Please update the records from the line containing "Given: Open the funnel icon in left sidebar" through the line containing "Action: click(561, 566)" by putting "side panel" in place of "left sidebar", changing nothing else, and return only those lines.

begin DATA TO USE

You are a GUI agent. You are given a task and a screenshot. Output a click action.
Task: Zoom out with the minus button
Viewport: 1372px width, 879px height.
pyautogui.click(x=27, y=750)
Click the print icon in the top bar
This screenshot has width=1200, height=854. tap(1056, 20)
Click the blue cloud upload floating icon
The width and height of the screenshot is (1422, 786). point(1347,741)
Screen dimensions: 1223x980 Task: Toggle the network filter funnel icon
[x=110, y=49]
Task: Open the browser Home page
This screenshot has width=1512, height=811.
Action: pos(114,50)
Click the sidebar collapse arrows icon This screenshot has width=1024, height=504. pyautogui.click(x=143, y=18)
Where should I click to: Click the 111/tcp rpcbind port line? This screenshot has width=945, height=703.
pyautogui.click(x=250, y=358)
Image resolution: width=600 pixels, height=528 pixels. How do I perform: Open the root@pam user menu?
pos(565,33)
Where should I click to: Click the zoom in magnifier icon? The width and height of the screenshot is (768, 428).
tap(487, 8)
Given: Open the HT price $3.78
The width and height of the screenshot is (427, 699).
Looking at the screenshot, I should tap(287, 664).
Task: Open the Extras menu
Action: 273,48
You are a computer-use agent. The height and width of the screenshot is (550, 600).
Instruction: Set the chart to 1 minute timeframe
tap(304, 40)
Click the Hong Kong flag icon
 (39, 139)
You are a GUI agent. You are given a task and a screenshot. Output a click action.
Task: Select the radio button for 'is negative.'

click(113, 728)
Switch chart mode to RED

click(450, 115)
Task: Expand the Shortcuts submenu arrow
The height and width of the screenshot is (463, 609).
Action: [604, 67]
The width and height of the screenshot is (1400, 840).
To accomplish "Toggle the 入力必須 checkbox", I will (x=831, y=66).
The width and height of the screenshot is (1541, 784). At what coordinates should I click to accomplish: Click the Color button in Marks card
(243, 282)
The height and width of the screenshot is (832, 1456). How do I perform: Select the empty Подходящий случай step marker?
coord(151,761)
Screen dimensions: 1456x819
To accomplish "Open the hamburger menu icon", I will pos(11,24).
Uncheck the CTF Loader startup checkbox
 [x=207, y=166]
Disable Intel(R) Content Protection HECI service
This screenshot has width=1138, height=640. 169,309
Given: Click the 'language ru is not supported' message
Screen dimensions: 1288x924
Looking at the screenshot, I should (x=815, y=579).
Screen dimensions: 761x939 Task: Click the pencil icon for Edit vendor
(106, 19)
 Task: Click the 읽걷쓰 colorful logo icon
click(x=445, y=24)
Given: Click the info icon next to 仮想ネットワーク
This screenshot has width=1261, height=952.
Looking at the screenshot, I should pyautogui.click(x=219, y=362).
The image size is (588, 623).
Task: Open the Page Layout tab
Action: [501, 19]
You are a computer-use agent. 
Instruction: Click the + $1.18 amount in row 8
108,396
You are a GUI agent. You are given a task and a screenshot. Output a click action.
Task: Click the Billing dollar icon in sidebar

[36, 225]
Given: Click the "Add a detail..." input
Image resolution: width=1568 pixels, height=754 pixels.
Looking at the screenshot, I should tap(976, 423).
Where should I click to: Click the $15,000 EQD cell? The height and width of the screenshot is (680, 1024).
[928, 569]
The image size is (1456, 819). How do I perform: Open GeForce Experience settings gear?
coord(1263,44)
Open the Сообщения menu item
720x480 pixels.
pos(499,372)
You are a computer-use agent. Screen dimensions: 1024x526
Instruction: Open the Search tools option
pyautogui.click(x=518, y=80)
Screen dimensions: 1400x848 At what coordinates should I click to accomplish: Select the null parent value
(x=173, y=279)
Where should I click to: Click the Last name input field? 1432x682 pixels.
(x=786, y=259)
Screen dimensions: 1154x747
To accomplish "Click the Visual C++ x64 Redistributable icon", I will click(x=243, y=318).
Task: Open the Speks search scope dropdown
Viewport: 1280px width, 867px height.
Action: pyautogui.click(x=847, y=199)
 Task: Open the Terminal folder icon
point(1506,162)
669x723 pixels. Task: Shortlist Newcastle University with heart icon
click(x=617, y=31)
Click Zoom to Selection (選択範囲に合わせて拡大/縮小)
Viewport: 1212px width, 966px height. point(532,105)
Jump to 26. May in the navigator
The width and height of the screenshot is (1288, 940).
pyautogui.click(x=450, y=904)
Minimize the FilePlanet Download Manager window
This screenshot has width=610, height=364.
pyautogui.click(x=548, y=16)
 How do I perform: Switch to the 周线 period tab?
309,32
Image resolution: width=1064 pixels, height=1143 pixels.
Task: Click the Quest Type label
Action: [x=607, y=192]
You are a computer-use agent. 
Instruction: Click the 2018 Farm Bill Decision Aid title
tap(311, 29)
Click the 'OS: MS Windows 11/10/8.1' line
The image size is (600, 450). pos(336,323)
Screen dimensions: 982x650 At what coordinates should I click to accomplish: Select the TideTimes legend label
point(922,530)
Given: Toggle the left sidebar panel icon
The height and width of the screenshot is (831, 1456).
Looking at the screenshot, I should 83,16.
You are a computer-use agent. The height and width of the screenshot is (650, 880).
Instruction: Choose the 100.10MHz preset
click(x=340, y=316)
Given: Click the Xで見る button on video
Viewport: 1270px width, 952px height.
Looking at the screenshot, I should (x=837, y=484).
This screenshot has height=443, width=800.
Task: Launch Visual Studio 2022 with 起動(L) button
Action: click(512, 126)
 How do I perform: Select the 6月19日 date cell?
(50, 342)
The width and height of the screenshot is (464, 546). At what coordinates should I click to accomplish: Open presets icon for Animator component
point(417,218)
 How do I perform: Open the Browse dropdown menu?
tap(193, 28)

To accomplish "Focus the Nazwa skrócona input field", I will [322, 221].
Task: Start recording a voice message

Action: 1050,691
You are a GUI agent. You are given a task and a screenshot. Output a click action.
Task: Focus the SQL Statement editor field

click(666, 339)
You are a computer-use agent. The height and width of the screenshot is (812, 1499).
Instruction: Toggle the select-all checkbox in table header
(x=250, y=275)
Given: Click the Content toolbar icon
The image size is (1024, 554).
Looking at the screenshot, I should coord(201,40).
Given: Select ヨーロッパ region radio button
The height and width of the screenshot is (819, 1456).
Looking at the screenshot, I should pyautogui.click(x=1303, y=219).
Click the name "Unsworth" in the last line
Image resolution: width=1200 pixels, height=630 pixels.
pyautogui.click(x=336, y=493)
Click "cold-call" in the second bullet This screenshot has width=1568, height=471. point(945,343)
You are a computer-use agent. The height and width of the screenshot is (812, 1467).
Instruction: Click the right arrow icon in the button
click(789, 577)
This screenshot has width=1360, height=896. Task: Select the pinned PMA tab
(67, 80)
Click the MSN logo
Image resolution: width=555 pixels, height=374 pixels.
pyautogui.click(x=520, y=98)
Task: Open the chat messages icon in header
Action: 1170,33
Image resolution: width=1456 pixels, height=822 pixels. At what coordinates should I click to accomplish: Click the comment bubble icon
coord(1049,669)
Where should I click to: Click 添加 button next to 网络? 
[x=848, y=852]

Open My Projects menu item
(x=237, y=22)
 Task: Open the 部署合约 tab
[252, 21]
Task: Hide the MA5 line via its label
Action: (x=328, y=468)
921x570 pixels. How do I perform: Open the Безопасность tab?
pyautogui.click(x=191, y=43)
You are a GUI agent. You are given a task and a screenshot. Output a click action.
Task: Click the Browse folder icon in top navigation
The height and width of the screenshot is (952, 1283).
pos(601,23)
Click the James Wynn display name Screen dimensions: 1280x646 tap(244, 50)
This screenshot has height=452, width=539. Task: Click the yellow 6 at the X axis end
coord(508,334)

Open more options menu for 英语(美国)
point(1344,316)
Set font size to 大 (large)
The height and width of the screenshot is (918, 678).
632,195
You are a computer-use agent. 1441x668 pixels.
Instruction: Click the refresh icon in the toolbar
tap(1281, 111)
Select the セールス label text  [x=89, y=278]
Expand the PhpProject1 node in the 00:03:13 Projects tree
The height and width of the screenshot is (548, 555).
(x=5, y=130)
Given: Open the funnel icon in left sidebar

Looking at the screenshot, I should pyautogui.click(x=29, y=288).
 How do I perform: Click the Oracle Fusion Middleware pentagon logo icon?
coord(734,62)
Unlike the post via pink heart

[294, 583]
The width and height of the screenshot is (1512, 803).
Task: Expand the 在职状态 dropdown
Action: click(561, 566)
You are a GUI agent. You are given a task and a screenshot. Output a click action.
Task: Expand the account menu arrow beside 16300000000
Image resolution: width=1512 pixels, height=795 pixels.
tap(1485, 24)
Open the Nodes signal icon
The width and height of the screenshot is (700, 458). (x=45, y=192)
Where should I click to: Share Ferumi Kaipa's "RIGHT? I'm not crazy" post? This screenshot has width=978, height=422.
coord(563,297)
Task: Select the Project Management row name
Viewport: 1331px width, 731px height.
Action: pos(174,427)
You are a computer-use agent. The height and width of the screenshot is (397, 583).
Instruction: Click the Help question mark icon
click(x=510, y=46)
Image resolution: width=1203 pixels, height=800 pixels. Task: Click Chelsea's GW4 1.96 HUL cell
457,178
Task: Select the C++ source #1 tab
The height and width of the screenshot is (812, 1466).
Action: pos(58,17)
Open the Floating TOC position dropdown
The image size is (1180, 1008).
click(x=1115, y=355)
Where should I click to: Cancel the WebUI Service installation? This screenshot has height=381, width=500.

end DATA TO USE

FULL RESPONSE |
Given: Open the funnel icon in side panel

Looking at the screenshot, I should pyautogui.click(x=29, y=288).
 How do I perform: Click the Oracle Fusion Middleware pentagon logo icon?
coord(734,62)
Unlike the post via pink heart

[294, 583]
The width and height of the screenshot is (1512, 803).
Task: Expand the 在职状态 dropdown
Action: click(561, 566)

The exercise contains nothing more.